**Teks Sumber:**
━━━

Berkorban Demi Orang Lain: Mengapa Tidak?

5 Februari 2017   10:29 Diperbarui: 5 Februari 2017   10:43 1711
+
Laporkan Konten
Laporkan Akun
Kompasiana adalah platform blog. Konten ini menjadi tanggung jawab bloger dan tidak mewakili pandangan redaksi Kompas.
Lihat foto
Humaniora. Sumber ilustrasi: PEXELS/San Fermin Pamplona

Sejak pagi tanggal 3 Februari lalu, saya berada di luar Bandung. Melakukan sesuatu yang sudah direncanakan bersama keluarga besar. Menemani anggota keluarga yang menjalani operasi.

Perjalanan tak bisa dikatakan mulus. Pasalnya di tengah perjalanan saya mengalami kecelakaan kecil yang mengakibatkan lutut saya terluka. Pakaian saya pun robek. Namun itu bukan halangan untuk melanjutkan perjalanan.

Menjelang Maghrib, saya dan Mama tiba di kota kelahiran tempat keluarga besar tinggal. Papa berjanji akan menyusul kami nanti malam. Keluarga besar menyambut kami hangat. Begitu tahu saya terluka, salah seorang sepupu saya memberikan dress cantik denim-nya kepada saya dan menanyakan apakah lukanya telah diobati.

━━━

**Soal dan Tugas:**
a) Menurut teks sumber, siapa yang berjanji akan menyusul nanti malam?
b) Tuliskan ulang bagian teks sumber dari "5 Februari 2017   10:29" sampai "pandangan redaksi Kompas.".

**Data Tersimpan:**
━━━

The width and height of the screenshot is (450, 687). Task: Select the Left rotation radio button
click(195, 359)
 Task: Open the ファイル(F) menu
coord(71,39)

━━━

**Jawaban Tiap Soal:**
a) Papa.

b)
5 Februari 2017   10:29 Diperbarui: 5 Februari 2017   10:43 1711
+
Laporkan Konten
Laporkan Akun
Kompasiana adalah platform blog. Konten ini menjadi tanggung jawab bloger dan tidak mewakili pandangan redaksi Kompas.